* Exercise
Leave the pictures out and print, word for word, the lines below from the one with "Open the atmosphere editor sun-cloud icon" through the final line.

* Data for the task
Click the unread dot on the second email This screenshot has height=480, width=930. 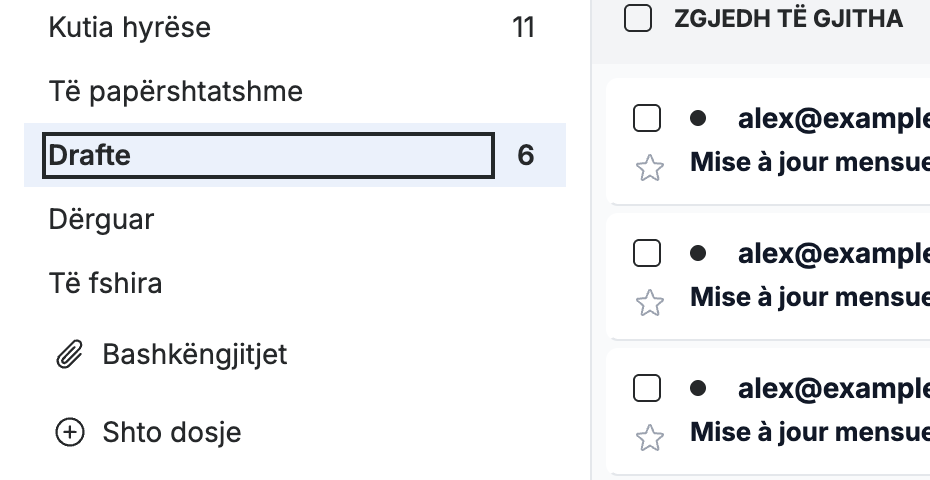pyautogui.click(x=698, y=253)

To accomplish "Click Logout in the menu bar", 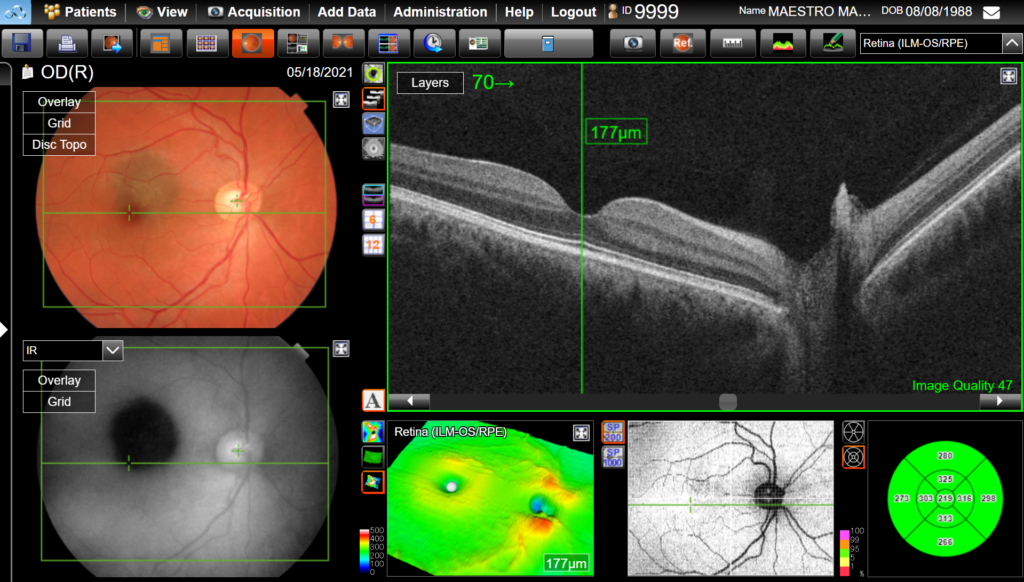I will point(573,12).
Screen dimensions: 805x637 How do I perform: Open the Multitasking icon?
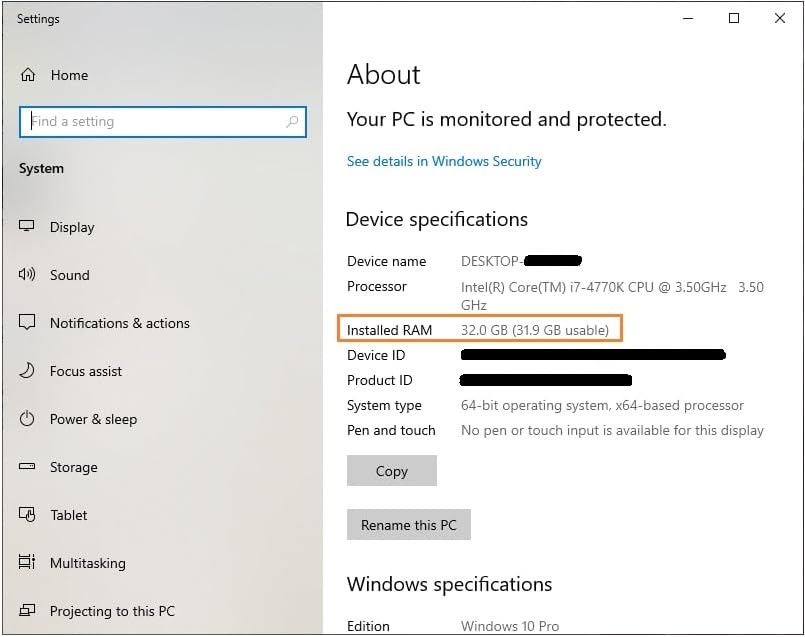click(x=27, y=562)

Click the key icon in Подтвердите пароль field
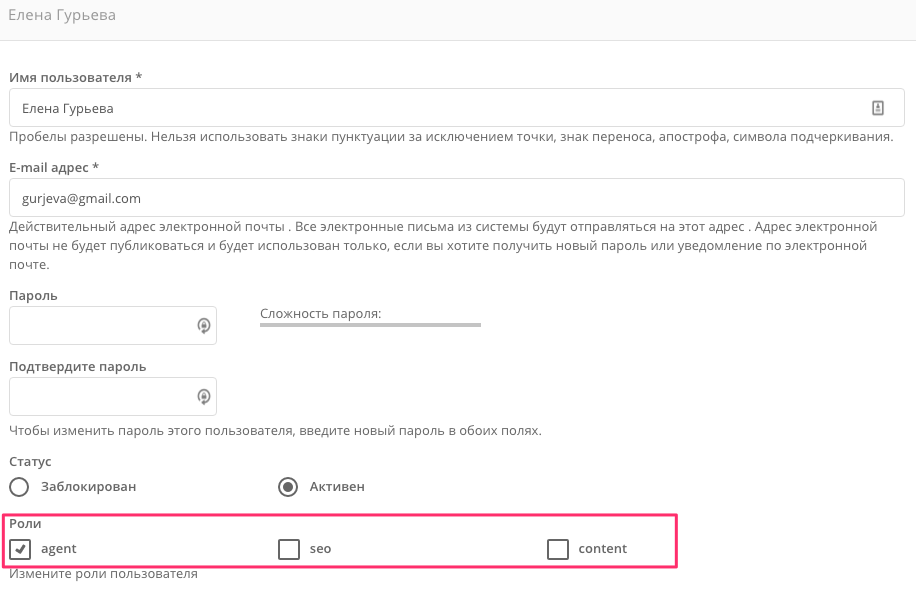203,397
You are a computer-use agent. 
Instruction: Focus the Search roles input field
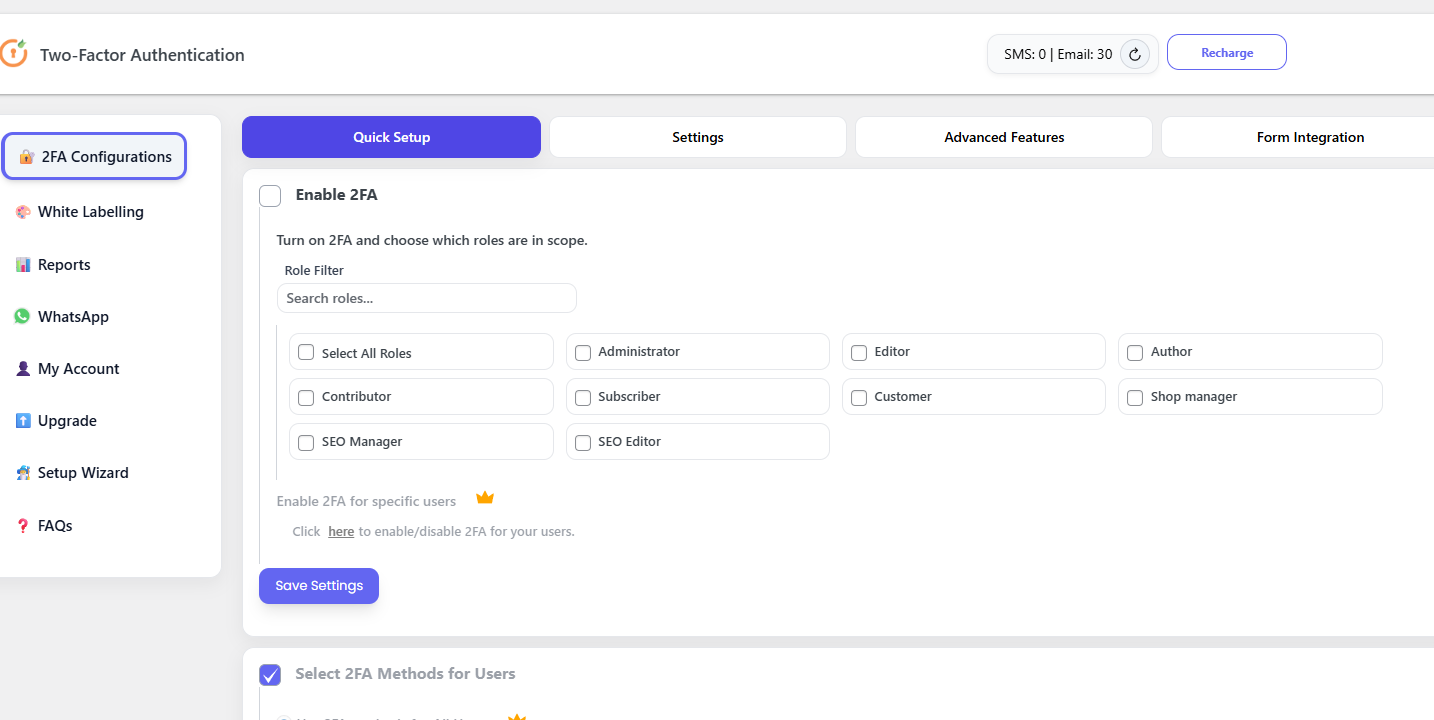point(426,298)

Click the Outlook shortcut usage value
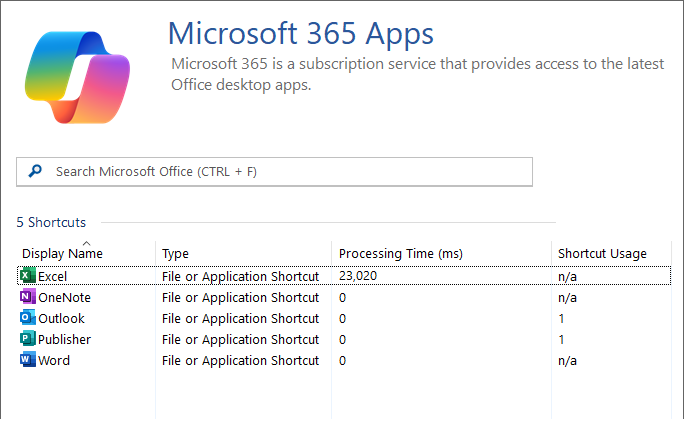(x=561, y=318)
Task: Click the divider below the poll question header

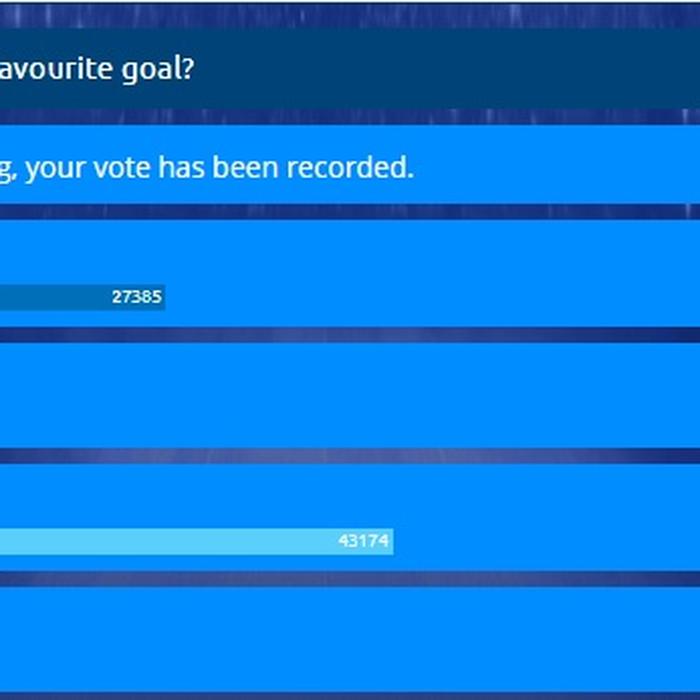Action: point(350,116)
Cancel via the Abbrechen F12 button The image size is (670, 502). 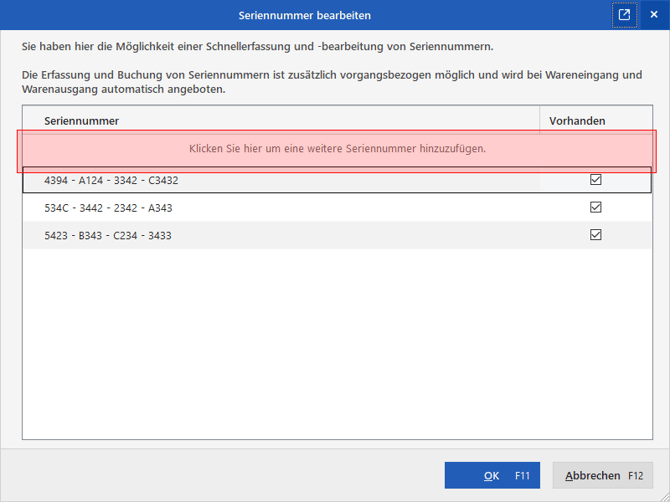coord(603,475)
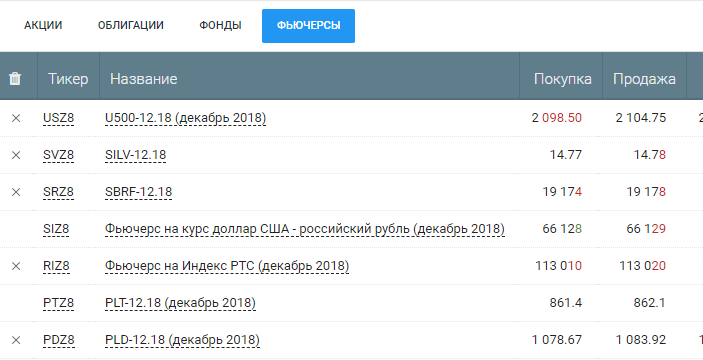
Task: Open the USZ8 ticker link
Action: (59, 118)
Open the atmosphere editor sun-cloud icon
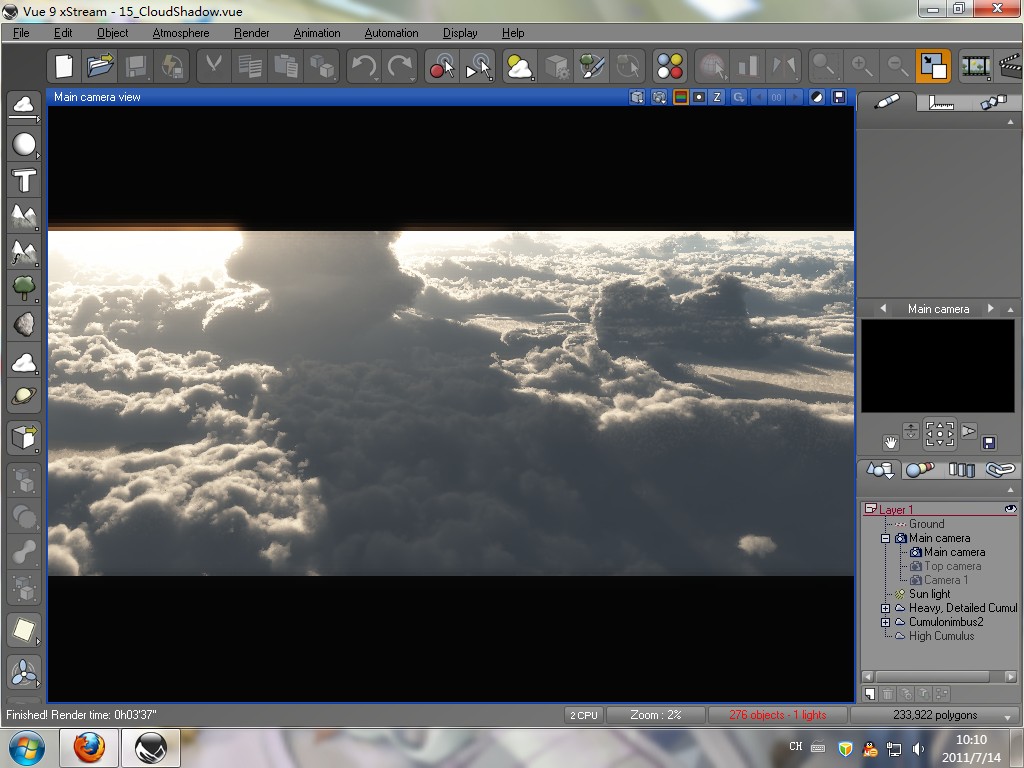The image size is (1024, 768). click(x=520, y=67)
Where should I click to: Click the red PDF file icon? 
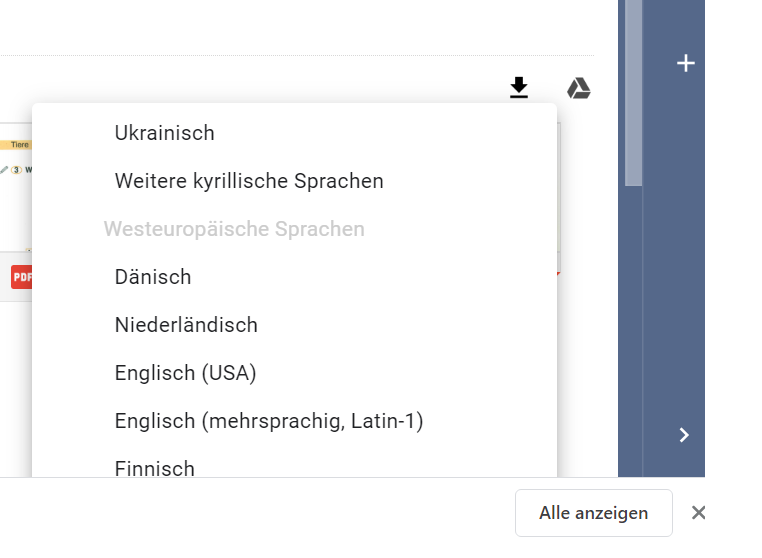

* Answer section
Open the atmosphere editor sun-cloud icon
The image size is (1024, 768). click(x=520, y=67)
Where should I click to: Click the red PDF file icon? 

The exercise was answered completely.